US Justice Department – Who Does it Really Serve?

The U.S. Justice Department likes to hold itself out as “counsel to the citizens of the nation.” That phrase probably makes a newly hired Assistant U.S. Attorney feel like he’s personally carrying on the torch lit by George Washington, Ben Franklin, Thomas Jefferson and other of America’s founding fathers. The phrase also appears in the U.S. Government Manual. Upon her confirmation as U.S. Attorney General, Janet Reno went on Larry King Live and called herself the “people’s lawyer.”

But does DOJ, Justice or simply The Department, as some insiders call it really serve as the citizen’s lawyers? How can it, for example, in a case brought by a citizen against a government agency or government officials. Surely it would be a conflict of interest for a lawyer to represent the litigants on both sides of a lawsuit.

And then there’s the issue of the President. Doesn’t he have the final say in legal matters which affect him or his office? Nearly all Presidents have used the Justice Department to implement and carry out their political policies and agenda.

To answer the question of who exactly the Justice Department represents, we must go back in time to Edmund Randolph, America’s first Attorney General. He was a friend and personal attorney for George Washington. The Attorney General was not one of America’s original cabinet positions.
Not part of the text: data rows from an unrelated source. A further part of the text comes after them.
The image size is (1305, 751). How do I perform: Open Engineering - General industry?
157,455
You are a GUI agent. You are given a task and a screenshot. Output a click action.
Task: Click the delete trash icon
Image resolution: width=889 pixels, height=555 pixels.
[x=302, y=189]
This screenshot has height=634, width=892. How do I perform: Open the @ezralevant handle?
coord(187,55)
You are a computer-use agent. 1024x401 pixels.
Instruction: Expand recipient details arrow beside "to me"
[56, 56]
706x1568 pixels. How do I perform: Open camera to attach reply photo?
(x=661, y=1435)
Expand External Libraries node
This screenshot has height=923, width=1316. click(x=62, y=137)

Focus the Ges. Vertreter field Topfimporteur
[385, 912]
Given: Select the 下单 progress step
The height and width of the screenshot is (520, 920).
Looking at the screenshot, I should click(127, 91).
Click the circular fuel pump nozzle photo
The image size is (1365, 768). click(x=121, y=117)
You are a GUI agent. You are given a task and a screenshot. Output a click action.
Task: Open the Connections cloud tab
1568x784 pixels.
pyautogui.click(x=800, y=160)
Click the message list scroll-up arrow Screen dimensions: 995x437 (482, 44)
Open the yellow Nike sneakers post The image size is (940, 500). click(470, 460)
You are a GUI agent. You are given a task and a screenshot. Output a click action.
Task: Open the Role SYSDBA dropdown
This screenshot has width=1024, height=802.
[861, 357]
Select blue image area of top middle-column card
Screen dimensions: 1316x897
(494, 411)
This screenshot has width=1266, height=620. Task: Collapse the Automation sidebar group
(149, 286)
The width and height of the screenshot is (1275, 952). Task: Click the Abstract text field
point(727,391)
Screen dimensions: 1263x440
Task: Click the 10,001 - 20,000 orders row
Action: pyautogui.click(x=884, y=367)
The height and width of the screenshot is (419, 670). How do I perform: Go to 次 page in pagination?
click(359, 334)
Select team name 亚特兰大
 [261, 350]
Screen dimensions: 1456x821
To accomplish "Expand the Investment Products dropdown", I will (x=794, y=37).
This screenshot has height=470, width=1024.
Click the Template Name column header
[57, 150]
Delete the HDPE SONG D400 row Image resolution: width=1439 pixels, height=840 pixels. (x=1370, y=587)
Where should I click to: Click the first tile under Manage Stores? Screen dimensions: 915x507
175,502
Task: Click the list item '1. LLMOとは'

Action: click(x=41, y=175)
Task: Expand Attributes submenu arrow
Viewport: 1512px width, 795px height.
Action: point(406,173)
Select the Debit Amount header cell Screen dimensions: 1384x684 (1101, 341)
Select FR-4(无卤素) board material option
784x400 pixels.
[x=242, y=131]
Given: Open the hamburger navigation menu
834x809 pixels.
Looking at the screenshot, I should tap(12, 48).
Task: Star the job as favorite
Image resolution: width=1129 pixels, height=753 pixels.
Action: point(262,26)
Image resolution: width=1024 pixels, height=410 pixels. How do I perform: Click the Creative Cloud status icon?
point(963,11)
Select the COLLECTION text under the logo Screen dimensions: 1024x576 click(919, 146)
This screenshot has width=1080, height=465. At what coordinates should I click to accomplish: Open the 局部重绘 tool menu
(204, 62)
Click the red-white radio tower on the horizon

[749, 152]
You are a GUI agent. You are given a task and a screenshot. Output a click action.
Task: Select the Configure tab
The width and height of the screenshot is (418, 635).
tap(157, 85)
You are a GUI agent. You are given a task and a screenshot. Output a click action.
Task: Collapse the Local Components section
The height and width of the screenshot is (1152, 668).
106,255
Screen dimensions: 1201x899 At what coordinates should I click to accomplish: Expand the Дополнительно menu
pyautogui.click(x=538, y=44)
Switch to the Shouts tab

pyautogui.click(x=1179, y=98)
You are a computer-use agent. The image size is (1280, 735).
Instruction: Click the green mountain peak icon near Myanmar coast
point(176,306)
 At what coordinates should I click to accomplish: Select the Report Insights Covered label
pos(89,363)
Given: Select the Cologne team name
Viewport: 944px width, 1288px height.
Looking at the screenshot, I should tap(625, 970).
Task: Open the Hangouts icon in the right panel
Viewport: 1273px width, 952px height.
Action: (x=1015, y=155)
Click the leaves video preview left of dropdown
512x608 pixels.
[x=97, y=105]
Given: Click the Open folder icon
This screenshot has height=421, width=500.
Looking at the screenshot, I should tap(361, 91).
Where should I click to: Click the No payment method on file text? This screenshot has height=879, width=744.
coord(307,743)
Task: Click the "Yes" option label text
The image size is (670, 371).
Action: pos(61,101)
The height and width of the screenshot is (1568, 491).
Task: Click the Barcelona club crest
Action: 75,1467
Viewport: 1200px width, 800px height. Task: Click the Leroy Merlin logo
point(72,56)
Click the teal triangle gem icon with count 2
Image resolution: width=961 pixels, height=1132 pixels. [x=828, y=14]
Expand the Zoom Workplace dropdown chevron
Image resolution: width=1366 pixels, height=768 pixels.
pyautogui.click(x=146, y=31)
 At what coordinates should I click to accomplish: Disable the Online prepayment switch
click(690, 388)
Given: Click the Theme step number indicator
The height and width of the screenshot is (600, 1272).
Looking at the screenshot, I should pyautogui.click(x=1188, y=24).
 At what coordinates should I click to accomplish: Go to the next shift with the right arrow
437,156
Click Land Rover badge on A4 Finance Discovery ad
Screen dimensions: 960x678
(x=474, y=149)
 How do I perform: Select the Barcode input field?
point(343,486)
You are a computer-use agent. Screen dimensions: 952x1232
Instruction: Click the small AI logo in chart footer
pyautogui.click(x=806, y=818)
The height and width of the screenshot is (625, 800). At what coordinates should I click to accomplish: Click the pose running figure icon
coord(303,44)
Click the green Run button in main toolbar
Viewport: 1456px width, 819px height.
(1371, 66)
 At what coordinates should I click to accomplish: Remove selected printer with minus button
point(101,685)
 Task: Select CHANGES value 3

It wasn’t created until 1789 and was initially a part-time position.

Federal legal issues during the end of the 18th Century usually involved constitutional questions such as the nature and scope of federal power and states rights. It wasn’t until 1870 that the U.S. Justice Department was formed. And even then, civil rights enforcement and other programs which pitted citizens against the federal government in litigation had not yet been created.

FDR’s New Deal Legislation saw the creation of various new federal agencies, but at that time, America was free of the corruption and government inefficiency which is so widespread today. Furthermore, litigation was not as prolific and Americans simply did not sue the government.

During the Kennedy and Johnson years, Congress began passing federal civil rights laws and created federal programs such as those which gave federal funds to colleges and universities. As a result, much litigation arose over the enforcement and interpretation of these new laws and conflicts of interests arose between the U.S. Justice Department and private citizen litigants.

As a result, the Justice Department began taking on what some DOJ insiders have referred to as its “schizophrenic” nature. That is to say the Department had two personalities- counsel for the government and counsel for the citizens. As any first year law student can see, this created conflicts of interests and there should be little question as to which side always won.

During the Reagan-Bush years, civil rights laws were dismantled which invited even more litigation by the intended beneficiaries of those statutes who demanded their rights under them be enforced.

Although still on the books, in reality the contention that the Justice Department represents the citizens of the nation is not only out of date, but simply wrong.